Beta-alanine is an amino acid that can improve exercise performance. Some evidence shows that it may also help increase muscle mass in response to exercise, but more research is needed.

5. Branched-chain amino acids

Branched-chain amino acids (BCAAs) consist of three individual amino acids: leucine, isoleucine, and valine (23Trusted Source).

They are found in most protein sources, particularly those of animal origin like meat, poultry, eggs, dairy, and fish (23Trusted Source).

BCAAs are critically important for muscle growth and make up around 35% of the amino acids in your muscles (24Trusted Source).

Just about everyone consumes BCAAs from food every day, but it’s also very popular to take BCAAs as a supplement.

A small amount of research has shown that BCAAs may improve muscle gain or reduce muscle loss, compared to a placebo (25Trusted Source26Trusted Source).

However, other research shows that BCAAs may not preserve lean body mass in people following a weight loss program (27Trusted Source).

It’s likely that BCAA supplements may only benefit you if you are not eating enough high quality protein in your diet.

Although they may be beneficial if your diet is inadequate, more information is needed before BCAAs are recommended as a go-to supplement for muscle gain.

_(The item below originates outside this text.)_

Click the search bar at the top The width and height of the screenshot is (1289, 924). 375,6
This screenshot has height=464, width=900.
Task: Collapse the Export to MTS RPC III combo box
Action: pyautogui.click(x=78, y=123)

Branched-chain amino acids are important for muscle growth. They are found in many foods, and it is unclear if taking them as a supplement is helpful when you already consume enough protein.

6. Beta-hydroxy beta-methylbutyrate

Beta-hydroxy beta-methylbutyrate (HMB) is a molecule that’s produced when your body processes the amino acid leucine.

HMB is responsible for some of the beneficial effects of protein and leucine in the diet (28Trusted Source).

It may be especially important for reducing the breakdown of muscle proteins (29Trusted Source).

While HMB is produced naturally by your body, taking it as a supplement allows for higher levels and may benefit your muscles (29Trusted Source).

Several studies in previously untrained adults have shown taking 3–6 g of HMB per day can improve the gains in lean body mass from weight training (Trusted Source30Trusted Source31Trusted Source).

However, other research shows that similar doses of HMB are probably not effective at increasing muscle mass in athletes or adults with weight training experience (32Trusted Source).

This may mean that HMB is most effective for those who are getting started with exercise or increasing the intensity of their workouts.


HMB may help increase muscle mass in those who are beginning a weight training program, but it appears to be less effective for those with training experience.

Other supplements

Several other supplements claim to increase muscle mass. These include conjugated linoleic acid, testosterone boosters, glutamine, and carnitine.

However, the evidence is mixed.


Many types of supplements claim to increase muscle mass, but there is little evidence that they are effective for healthy, active individuals.

The bottom line

Supplements can’t provide you with maximal muscle gains if your nutrition and exercise programs are lacking.

To gain muscle, you need to eat enough calories and protein, as well as exercise, ideally with weights. Once your nutrition and exercise regimens are in check, you may want to consider dietary supplements.

Creatine and protein supplements are likely the most effective choices for muscle gain, but other supplements may be beneficial for certain people.